Small area estimation procedures have been used to estimate migration patterns (e.g., [24]), homeless population counts (e.g., [25, 26]), and disaster response (e.g., [27]). These applications have had a direct impact on policy and general demographic knowledge. More recently, in collaboration with the World Health Organization [28] Msemburi et al. [29] used SAE methods to understand the impact of COVID-19 in hard to measure parts of the world, including low- and middle-income countries, like India, where health and mortality reporting may not be centralized nor records readily available. They found that between 2020 and 2021, there was a global all-cause excess mortality of 14.9 million people due to the COVID-19 pandemic, with 84% of these deaths in Europe, South-East Asia, and the Americas.

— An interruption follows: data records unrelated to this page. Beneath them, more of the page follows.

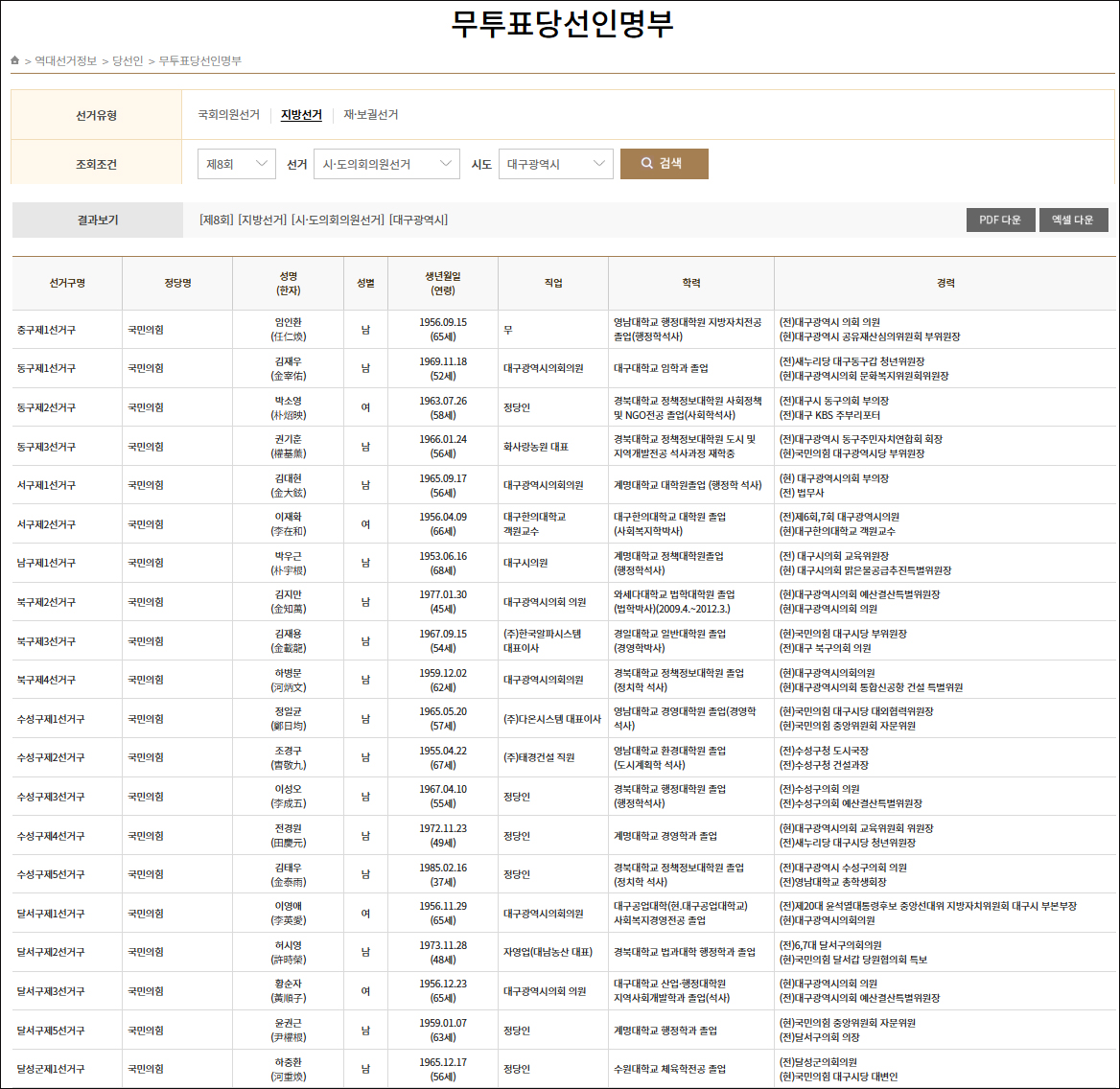Click the 선거구명 column header
Viewport: 1120px width, 1089px height.
(x=67, y=283)
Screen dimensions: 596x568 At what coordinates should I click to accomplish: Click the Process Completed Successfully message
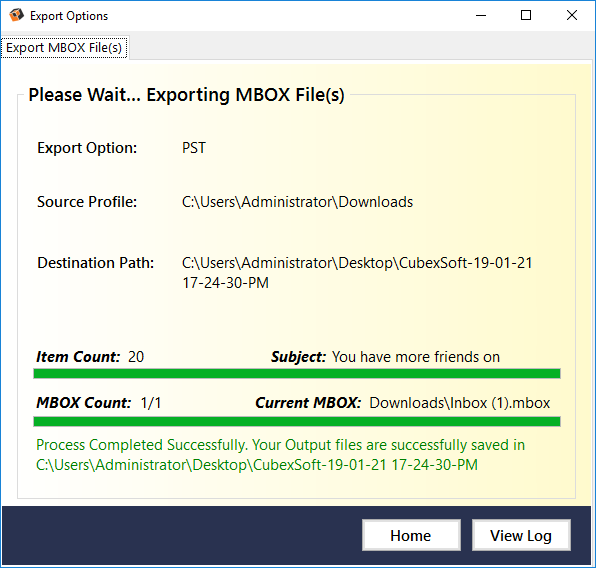[x=281, y=455]
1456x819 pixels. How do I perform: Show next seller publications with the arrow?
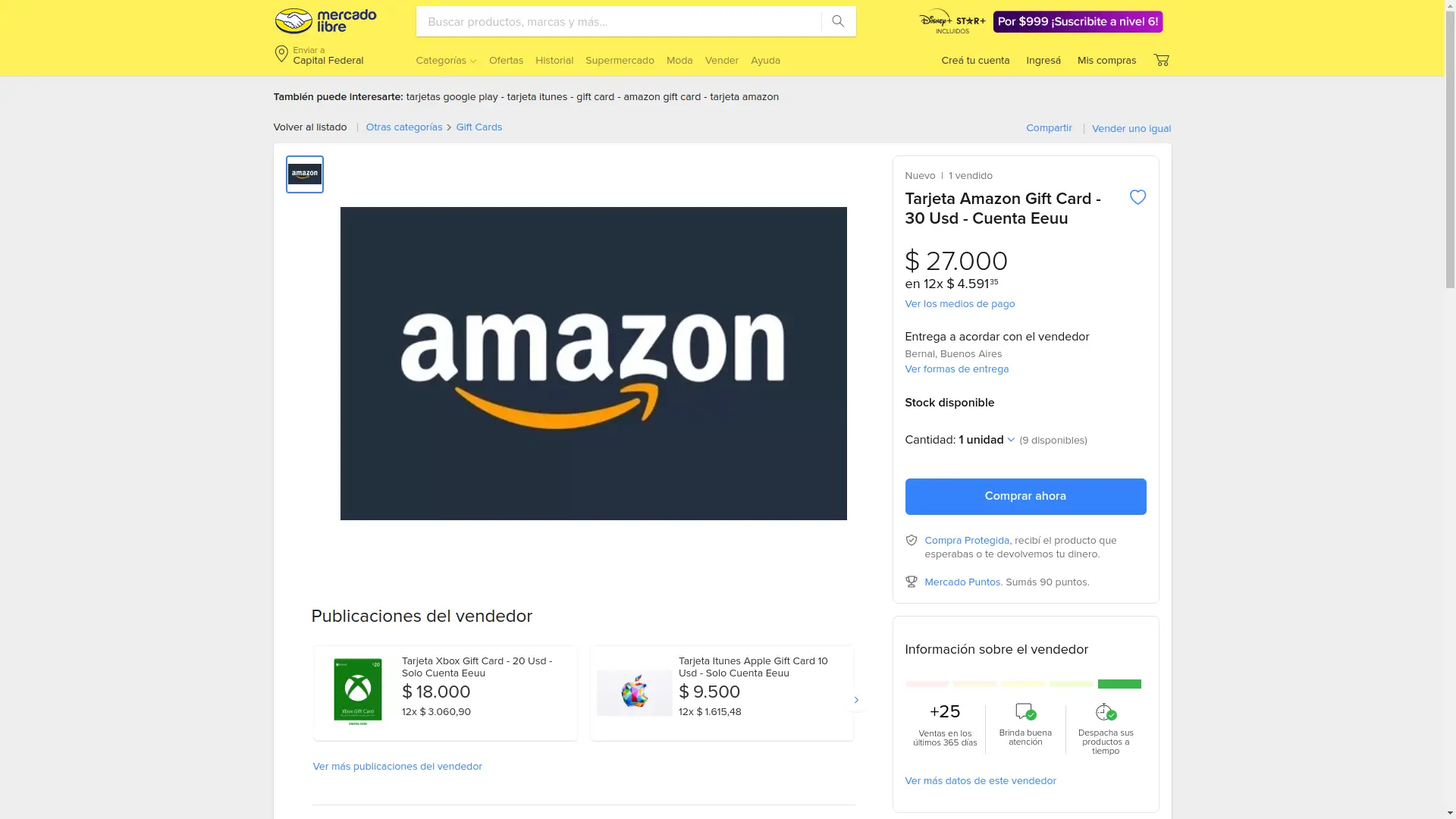[x=856, y=700]
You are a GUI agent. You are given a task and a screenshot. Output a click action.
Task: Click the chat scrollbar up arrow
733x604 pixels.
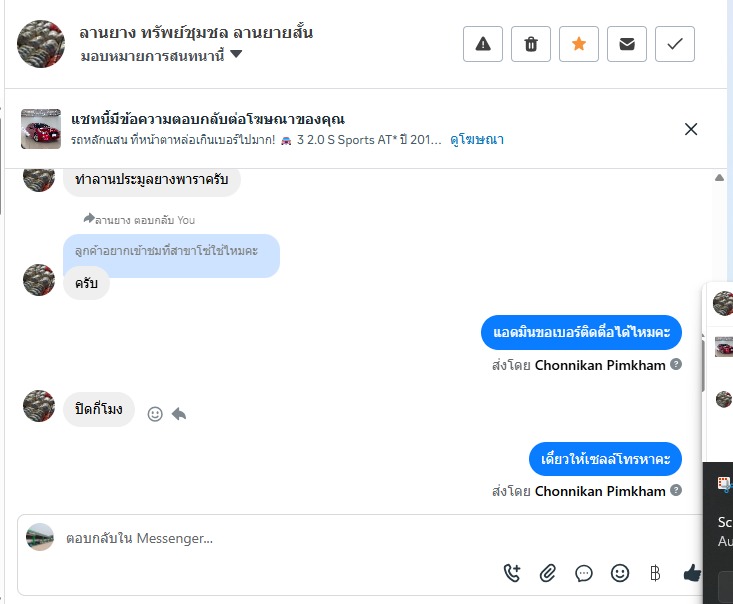(720, 178)
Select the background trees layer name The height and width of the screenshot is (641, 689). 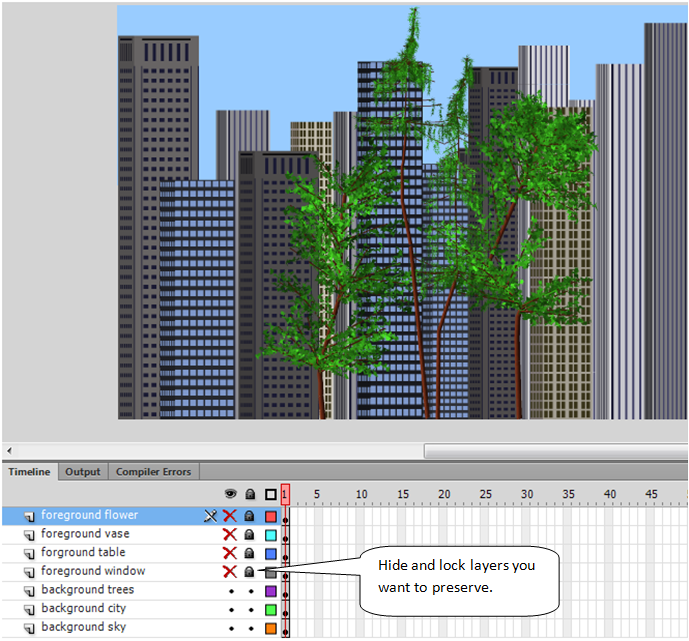tap(87, 590)
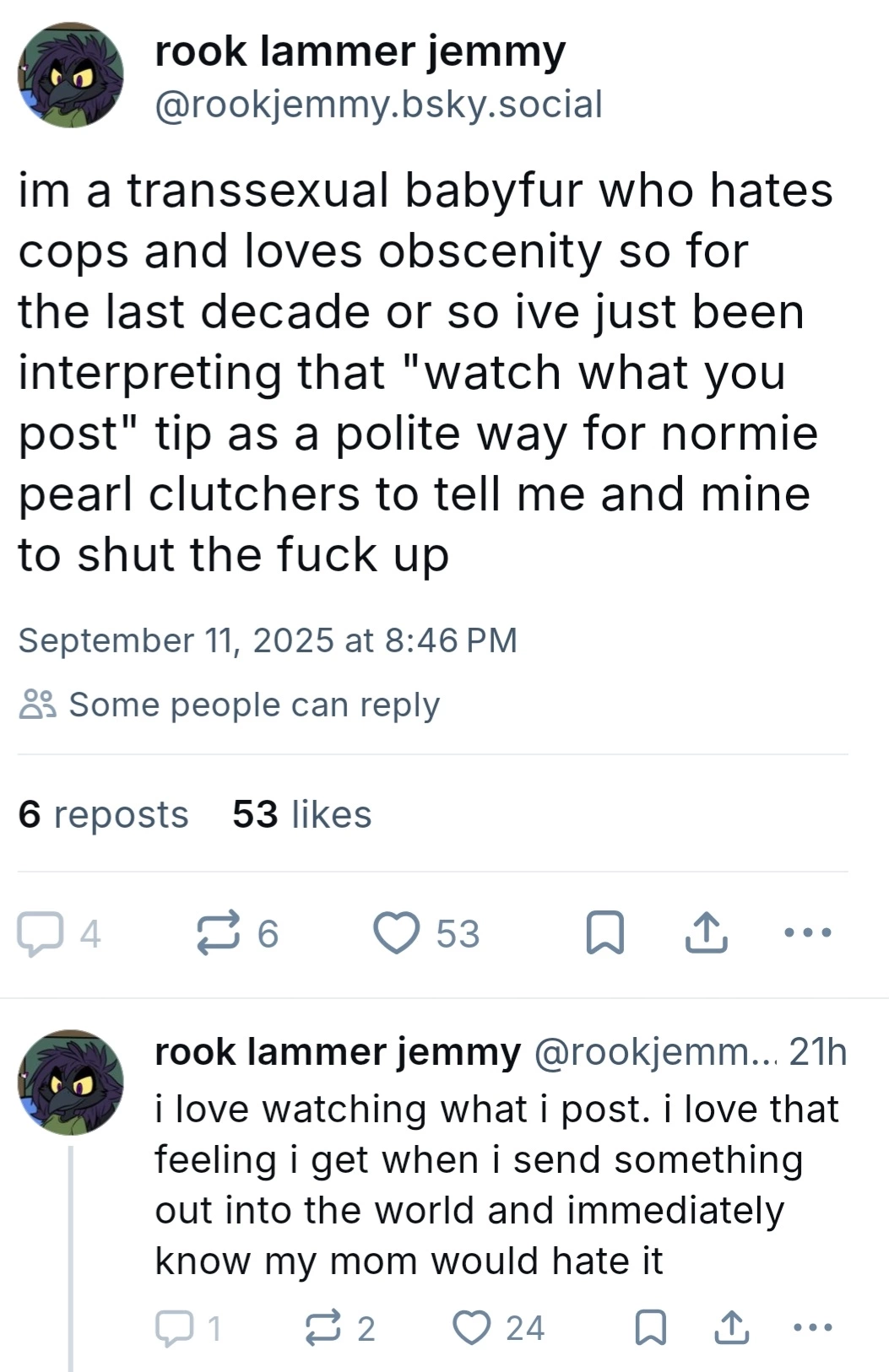The width and height of the screenshot is (889, 1372).
Task: Bookmark the main post
Action: click(605, 934)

One applied example of MRP using a spatial term for the estimation of difficult-to-measure phenomena is its potential for producing estimates of mortality among under-counted populations, including people experiencing homelessness. In the Seattle, Washington, USA area, deaths among people presumed to have been experiencing homelessness are increasing [30]. While the King County Medical Examiner has collected data pertaining to deaths of individuals presumed to be homeless since 2003, including approximate location of the death and demographic records, these represent only reported and observed deaths. Therefore, the true mortality rate for this vulnerable population is unknown. There may be two ways to estimate the all-cause mortality rate among people experiencing homelessness in Seattle. One way would be to assume the distribution of mortality is similar between the population experiencing homelessness and the total population; people experiencing homelessness are accounted for in the total population mortality. Thus, it would be reasonable to use the records of individual deaths to calculate the percentage of people experiencing homelessness in each demographic stratum in each census tract (i.e., age, sex and race/ethnicity) to fit the model, and use the total population mortality to produce estimates of the percentage of the total population within each demographic stratum in each census tract to poststratify. Another way would be to estimate the percentage of all-cause mortality from the point-in-time (PIT) one-night counts of unhoused people from the Department of Housing and Urban Development [31] to obtain a percentage estimate of mortality for people experiencing homelessness.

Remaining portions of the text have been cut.